Subwoofer, Active Vs. Passive


I recently saw in a thread that most powered subwoofers usually have crappy amplifiers.

Any thoughts on this?

Which is believed to be better? Active or Passive?

If most subwoofers have somewhat crappy amplifiers, would you be better off using an bridged stereo ADCOM to drive a passive subwoofer?

Thinking of that, I dont see many passive subwoofers out there. Are there any good reputable companys that specialize in passive subwoofers?

Ive been looking into building my own subwoofer, just for the experience. Who out there uses Passive Subwoofers, what do you use to drive them and why?
slappy
Actives are cheaper and are not necessarily worse than passives. If you want a passive you will need to buy a good amp and a crossover, plus more cables. When you plug in the price of a good amp & cross over, you'd probably find some fairly decent active subs.
Slappy, although I've made a comment or two about active and passive subs, I hope you don't think it was me who used the word crappy.

However, I wouldn't hesitate to use the word mediocre.
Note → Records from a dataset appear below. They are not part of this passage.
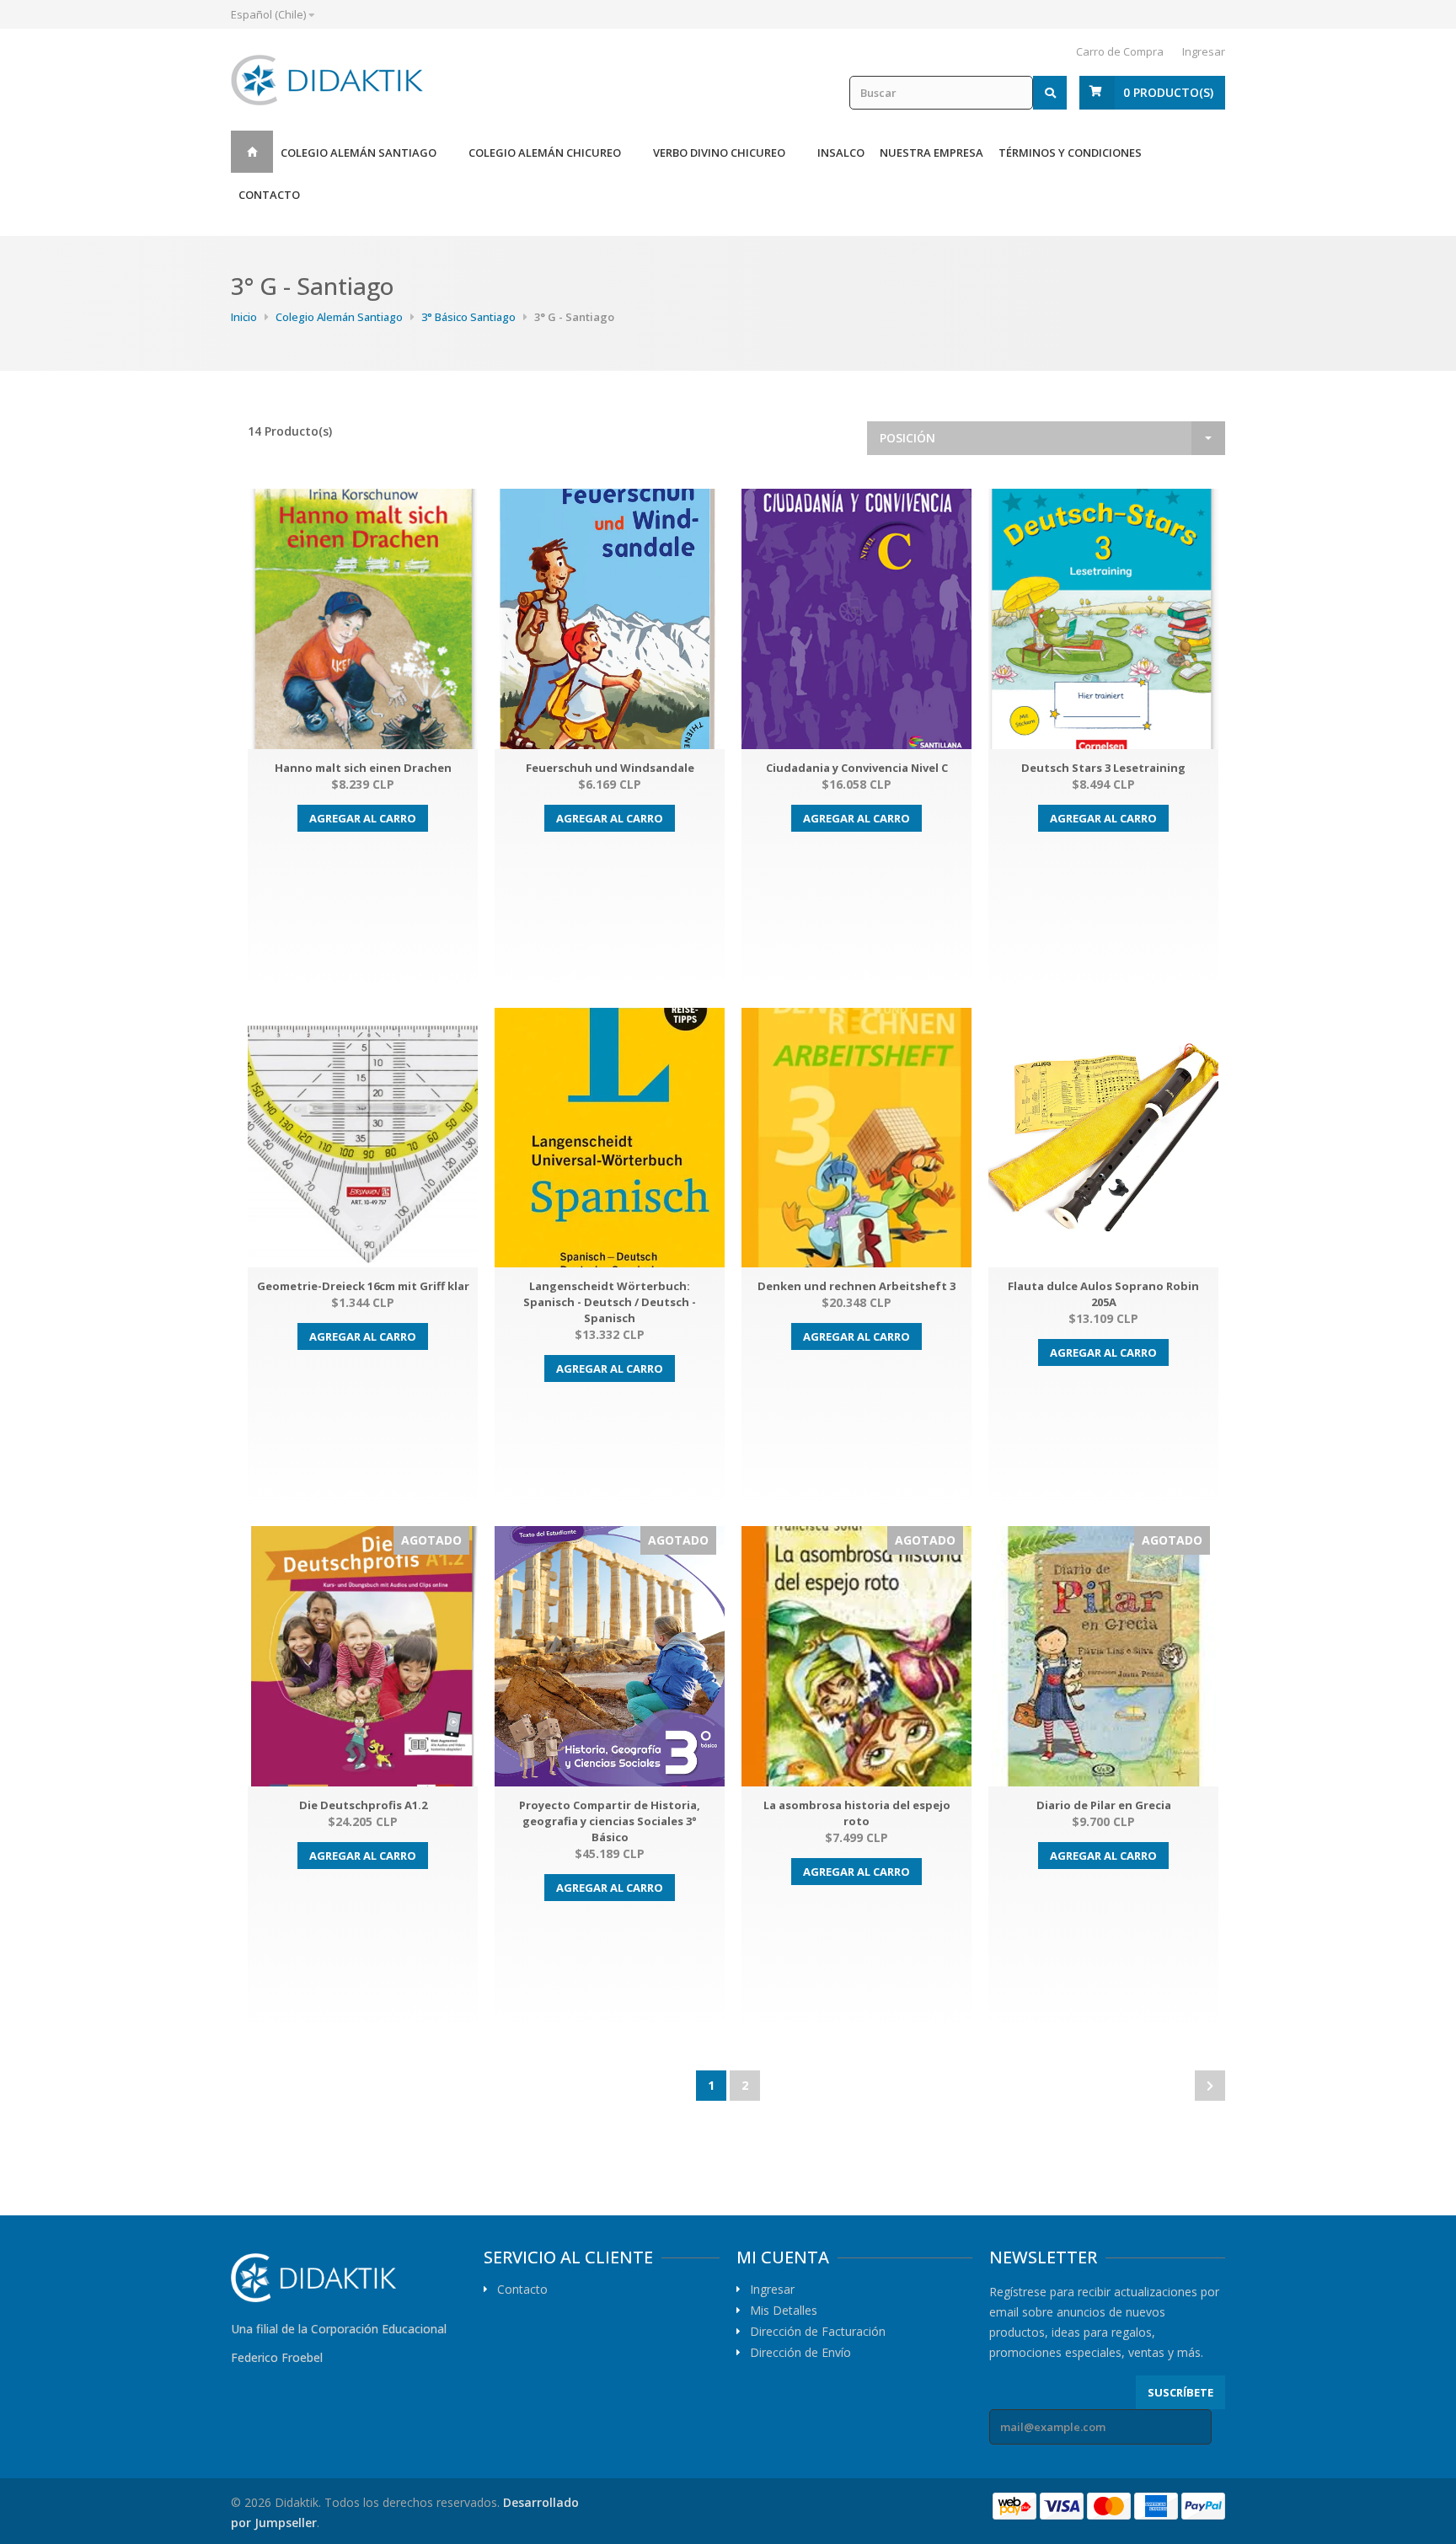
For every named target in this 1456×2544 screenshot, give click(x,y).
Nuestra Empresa (931, 152)
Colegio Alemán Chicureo (544, 152)
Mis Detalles (783, 2310)
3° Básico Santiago (468, 316)
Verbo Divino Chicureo (719, 152)
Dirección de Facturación (818, 2331)
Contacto (269, 194)
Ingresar (1203, 51)
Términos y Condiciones (1070, 152)
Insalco (840, 152)
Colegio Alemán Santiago (358, 152)
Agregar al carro (362, 818)
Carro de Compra (1120, 51)
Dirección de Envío (800, 2352)
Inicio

As I don't believe there's one active speaker/subwoofer mfg'er yet who has received any special recognition for their beautiful amplification.

For that reason alone (there are other reasons), I would focus on the absolute best amplifier I could find and couple that with the best pair of full-range speakers that are capable of going down to the low 20Hz's or lower.

As for answering your question, the only passive sub I'm aware of is the German Physics sub which sells for about $13k.

On the other hand, the Von Schweikert VR-4 Gen III SE full-range speakers go down to 16Hz and retail for $6k and some reviewers claim this speaker to be the best speaker under $20k. If you believe them.

If the VR-4 is half of what others claim it to be, and you were able to find the right amp, You'd probably have a bottom end that no sub could approach.

-IMO
Well think about it. We try so hard to isolate our amps and preamps with cones and pucks. The worst place to put an amplifier is inside a sub enclosure. However, it sure is handy and it reduces the need for component space. The key to powered/passive subs is the ability to dial them in right. If you need bass extension a sub can work. I have difficulty matching subs with speakers that cut off 50hz and above. I just finished a passive sub project. I will let you know how it sounds.
I made the post on the amp quality. My post was in regard to subs with balanced inputs, I stated that most amp quality in active subs was about $80 and that many active subs have very short warranty on the sub amp. These statements are true in most cases but not all and were made in regards to the % of active subs on the market with high quality amps (not many). I won't get into which type (passive/active) sub is better because there is no real answer so the buyer must do their homework. Building a sub would be a great project for you Slappy, there are many kit's on the market and most can come with pre built cabinet if you have no woodworking skills...you will not need a crossover if you are going to use the one in your pre/pro. My sub is a large passive (Vmps) and can be orderd as a kit. I drive it with an Onkyo M-504 amp that puts out 325 watts into it's 4 ohm load. This sub is the bottom half of my Large Vmps Supertowers which I also sometimes use as subs for a three sub setup. Hope this is more clear, there are many good active subs on the market from high-end companys that use good amps...there are just many, many more who don't.

Dave
Slappy,

I think that you really need to consider whether you are doing a music/home theatre project vs. music alone. If it's music that you're after you may wish to consider the cost of a quality sub and look at the total cash outlay. Adding this amount to the main speakers/amps is what I would do. Understand though that my recommendation is based on what I believe is primary in my life. Yours may be different. I want the fewest components possible with as much good sound as I can afford. I'm willing to give up the lowest octave to rid myself of the clutter and associated problems with integration and maintenance. The definition of high end audio eludes me since I've heard many very expensive systems that are only a very small percentage better than my modest mid fi system. The last bit of improvement to be gained is too rich for my blood but I appreciate those that acheive it. By the way, I don't miss the last octave one bit and neither has anyone that has listened to my system. It's flat to 40 cycles.